Sebagai organisasi kader yang lahir untuk menjawab tantangan zaman, HMI Cabang Gowa Raya memiliki tanggung jawab moral dan intelektual untuk tampil sebagai motor perubahan. Dalam konteks tersebut, HMI Cabang Gowa Raya perlu menegaskan sikap:

  1. Advokasi Serius terhadap Pembalakan Liar : Mendorong aparat penegak hukum, pemerintah daerah, hingga Balai Besar KSDA untuk menindak kelompok perusak hutan tanpa tebang pilih.
  2. Menghidupkan Kaderisasi Ekologi : Memperkuat pemahaman lingkungan dalam Latihan Kader (LK) dan diskusi perkaderan: keberlanjutan, keadilan ekologis, etika lingkungan dalam Islam.
  3. Kolaborasi dengan Komunitas Lingkungan : Bekerja sama dengan komunitas pecinta alam, peneliti, dan masyarakat adat yang selama ini menjadi garda terdepan menjaga hutan.
  4. Membangun Gerakan Sosial “Hijau Hitam” : Gerakan yang menegaskan dua hal: identitas hijau hitam HMI dan komitmen hijau untuk bumi.
  5. Kontrol Sosial Berbasis Data : Memanfaatkan riset, pemetaan kerusakan hutan, serta monitoring media untuk menjadi basis kritik dan rekomendasi kebijakan.

HMI Cabang Gowa Raya menilai bahwa kerusakan hutan di Sumatra dan Aceh kawasan pegunungan sekitarnya berdampak pada meningkatnya banjir, tanah longsor, hingga perubahan pola iklim disekitar. Kerusakan tersebut berdampak langsung terhadap masyarakat, terutama petani, warga lereng gunung, dan penduduk di sekitar aliran sungai.

Sebagai respons, HMI Cabang Gowa Raya mengumumkan beberapa agenda strategis:

  1. Advokasi dan Pengawasan Publik : Mendorong pemerintah daerah, penegak hukum, dan instansi terkait untuk memperketat pemberantasan pembalakan liar dan memperkuat pengawasan kawasan hutan.
  2. Integrasi Isu Ekologi dalam Kaderisasi : Memasukkan isu keadilan lingkungan, etika ekologis dalam Islam, serta konsep keberlanjutan ke dalam materi kajian dan perkaderan HMI.
  3. Kolaborasi dengan Komunitas dan Akademisi :Berkerja sama dengan kelompok pecinta alam, akademisi, serta masyarakat adat sebagai penjaga ekosistem untuk memperkuat basis gerakan.
  4. Gerakan Sosial “Hijau Hitam” :Peluncuran gerakan ekologis cabang yang berorientasi pada edukasi, aksi penghijauan, pemetaan kerusakan hutan, dan kampanye publik.

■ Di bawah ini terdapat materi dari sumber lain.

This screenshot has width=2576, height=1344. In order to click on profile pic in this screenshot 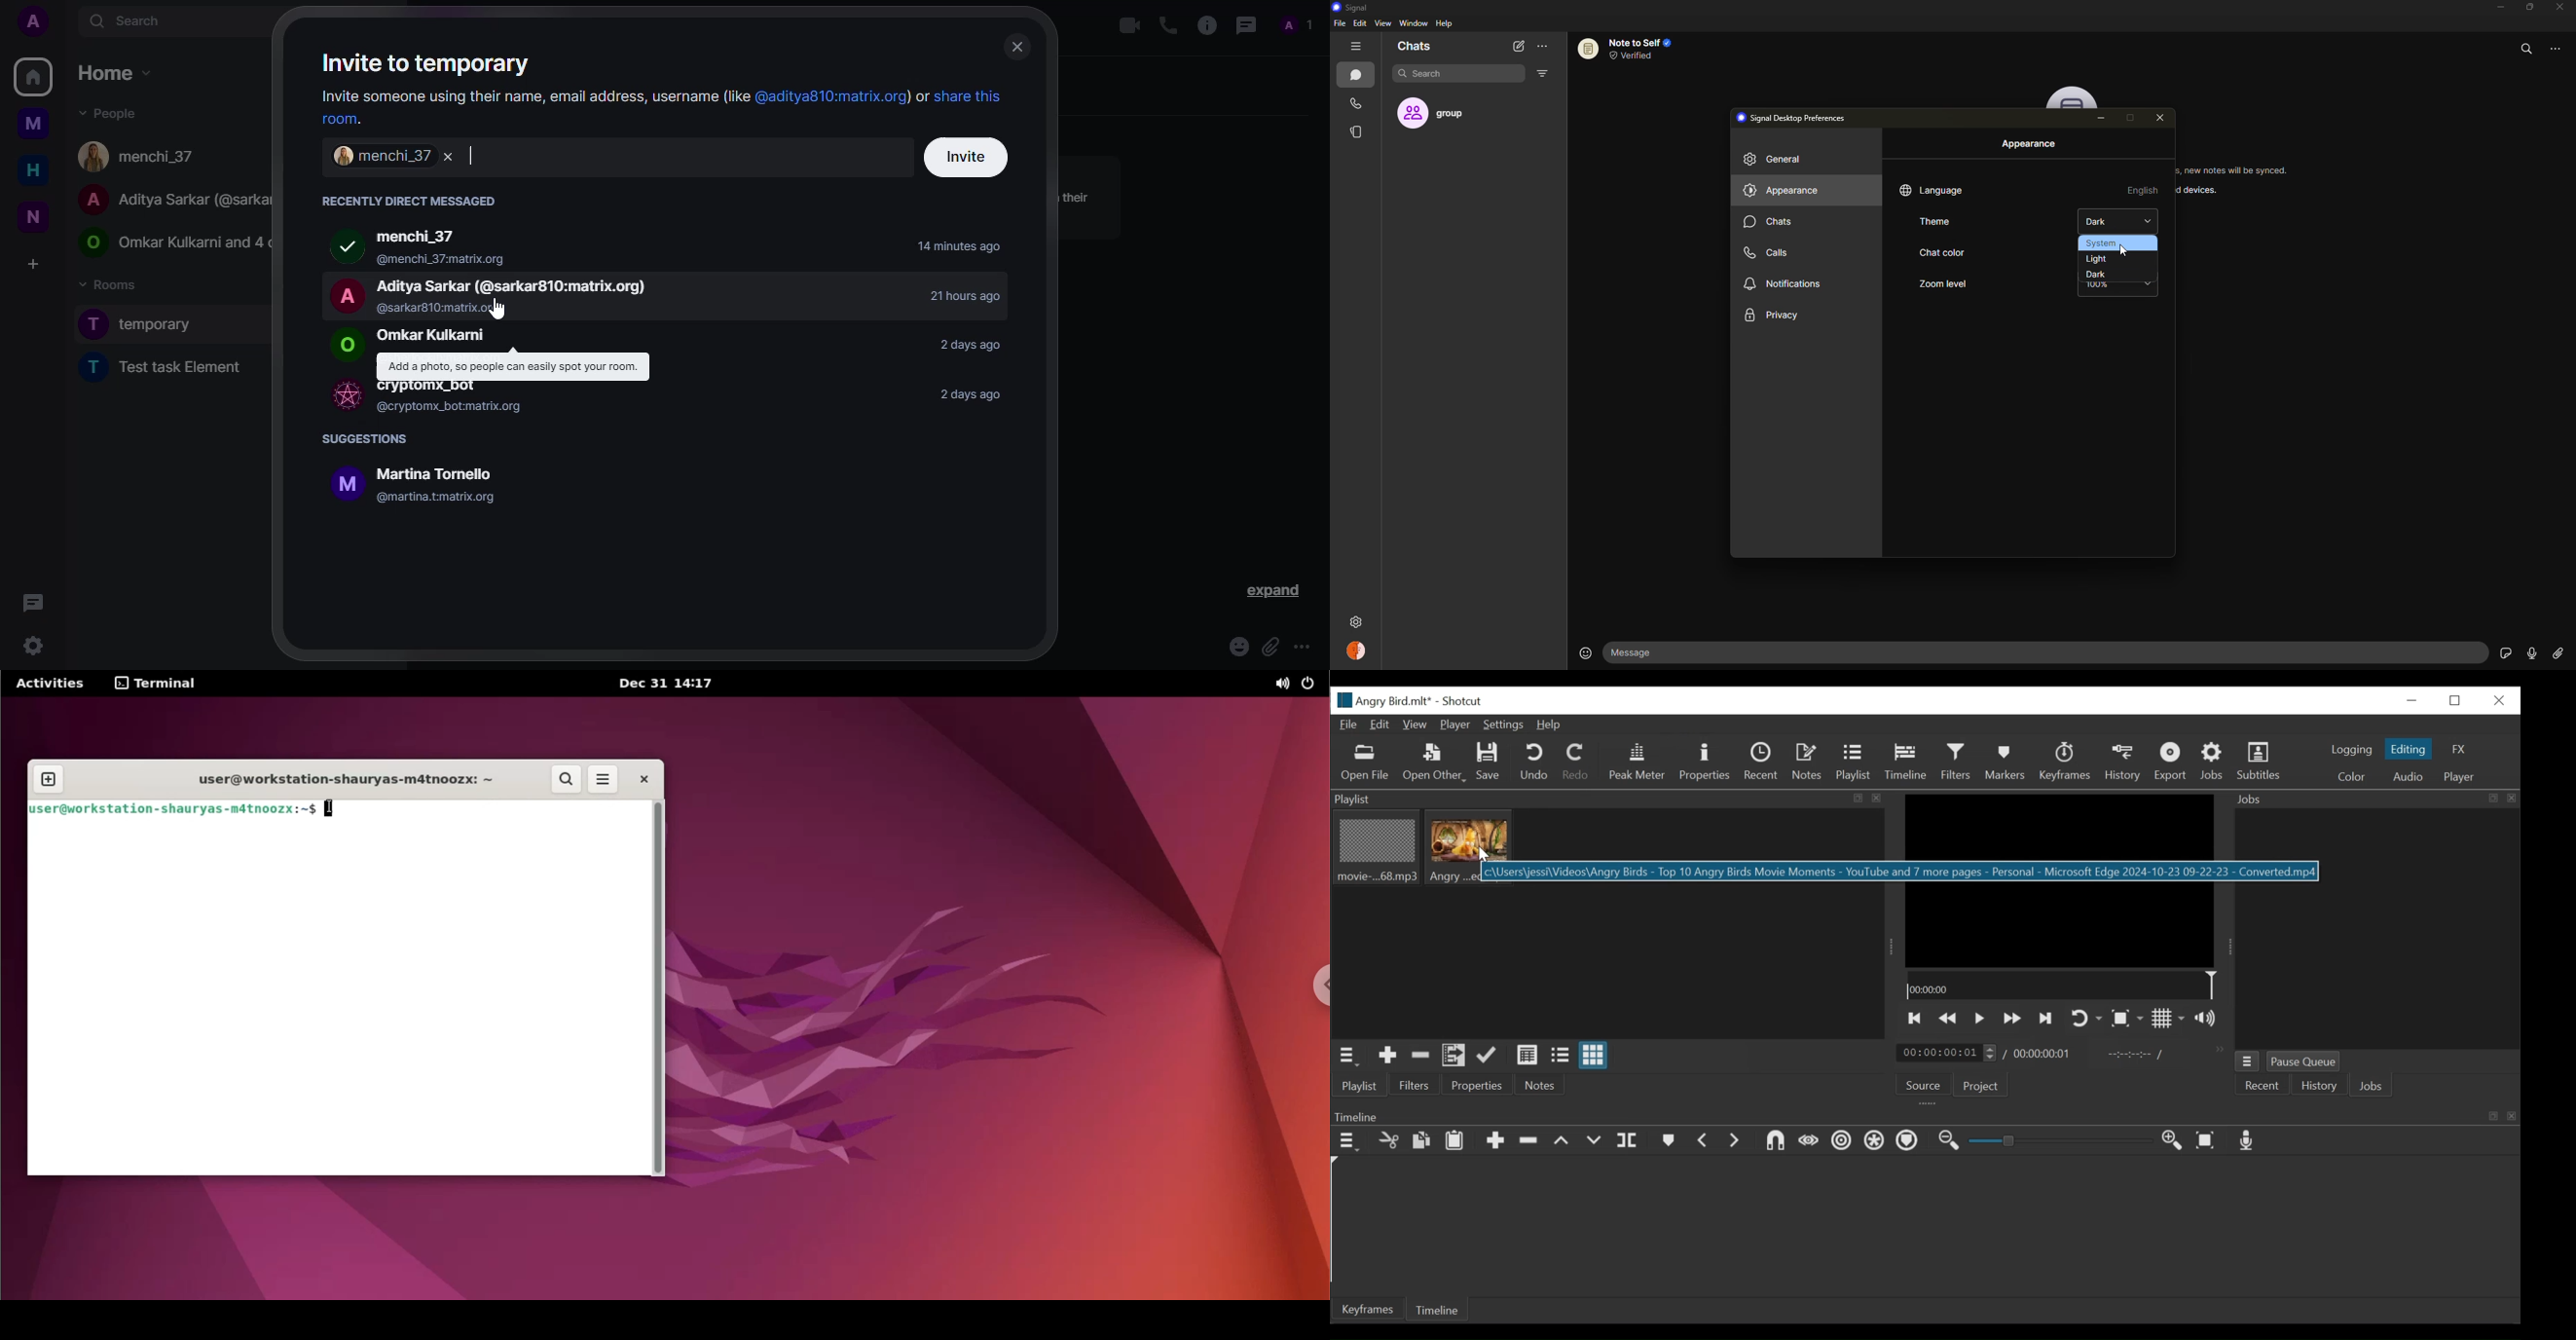, I will do `click(2074, 97)`.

Penutup: Melindungi Alam Adalah Melindungi Masa Depan

Hari ini, kita berada pada persimpangan. Di satu sisi, pembangunan terus berjalan dengan tuntutan ekonomi yang tak terbendung. Di sisi lain, alam menjerit meminta ruang untuk pulih. Di titik ini HMI harus hadir bukan sebagai penonton, melainkan sebagai penggerak yang membawa perspektif moral, intelektual, dan keberpihakan serta keberlanjutan.

Dengan menjadikan NDP sebagai kompas etis, HMI Cabang Gowa Raya berkomitmen untuk menegakkan pandangan bahwa menjaga lingkungan bukan hanya tindakan sosial, tetapi ibadah peradaban. Alam adalah amanah. Dan amanah harus dijaga, bukan dinegosiasi.

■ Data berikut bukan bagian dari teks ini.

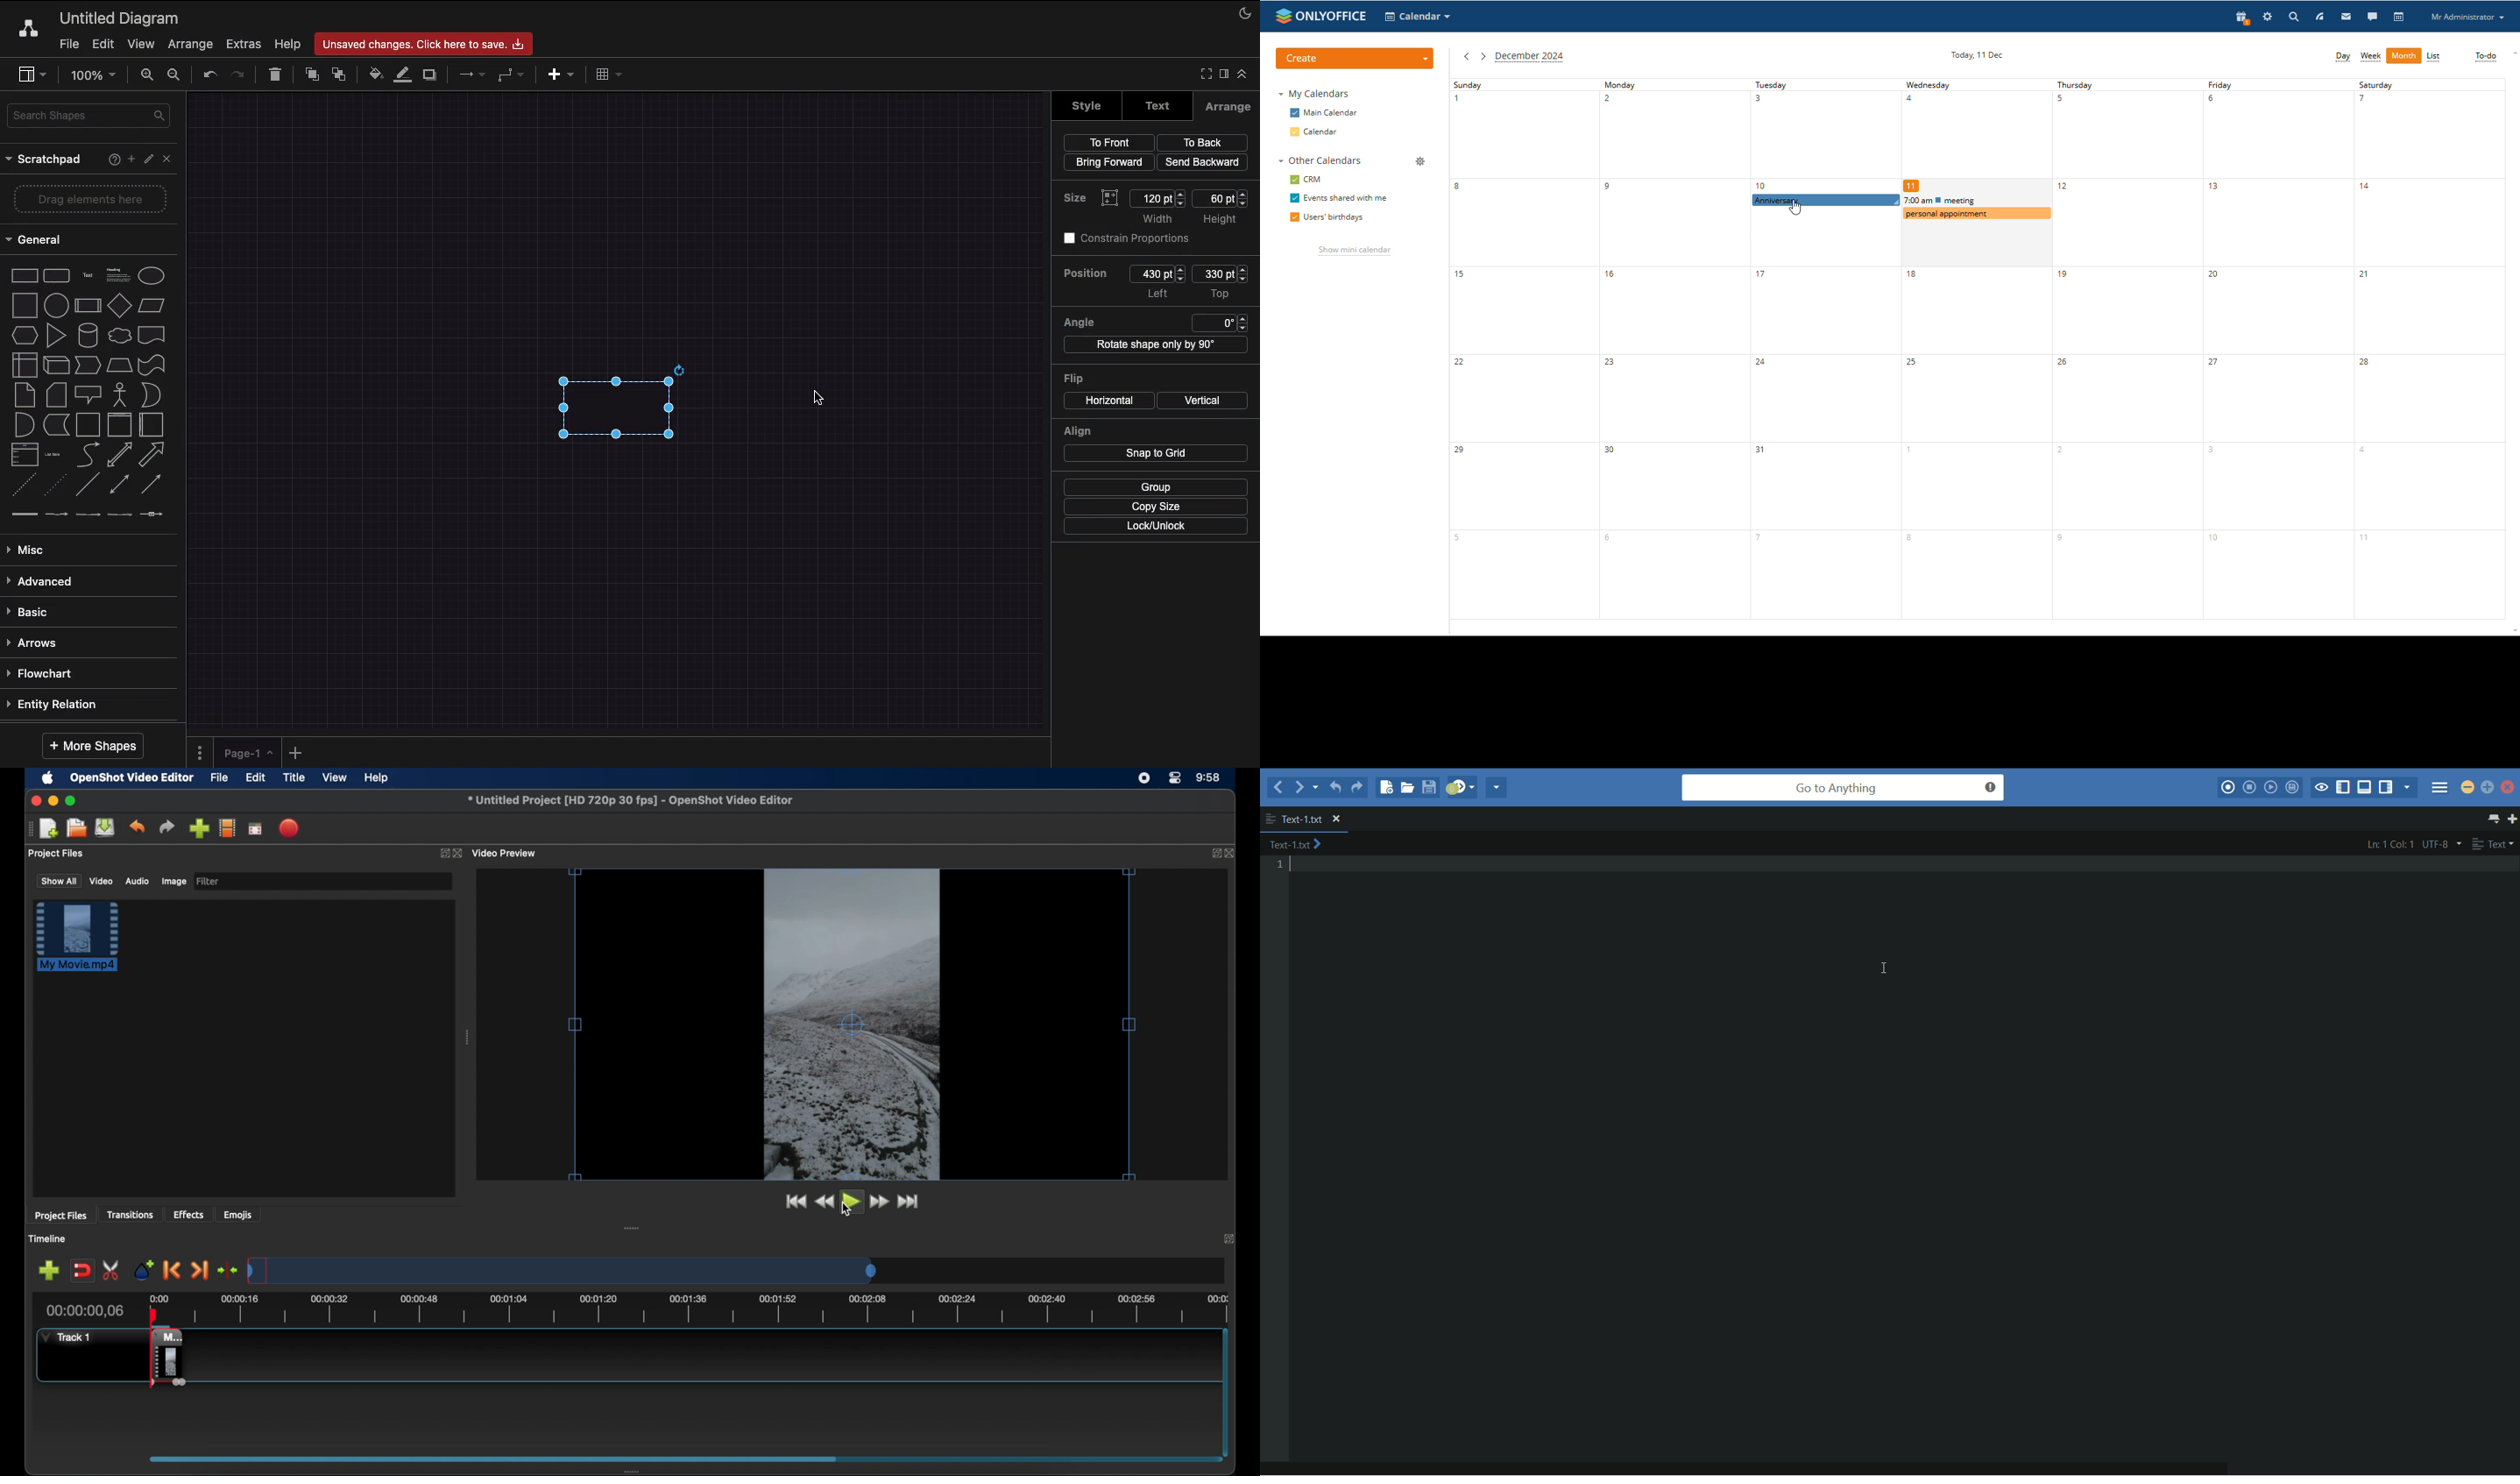 Image resolution: width=2520 pixels, height=1484 pixels. I want to click on center to left, so click(646, 1227).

HMI Cabang Gowa Raya menegaskan bahwa menjaga lingkungan tidak dapat ditunda. Kerusakan hutan bukan hanya ancaman ekologis, tetapi ancaman sosial, ekonomi, dan masa depan generasi muda.

“Melestarikan alam adalah bagian dari menjaga martabat kemanusiaan. HMI Cabang Gowa Raya akan berdiri di garda terdepan dalam mengawal isu lingkungan dan memastikan bahwa amanah peradaban ini tidak lagi diabaikan,” tutup formatur terpilih.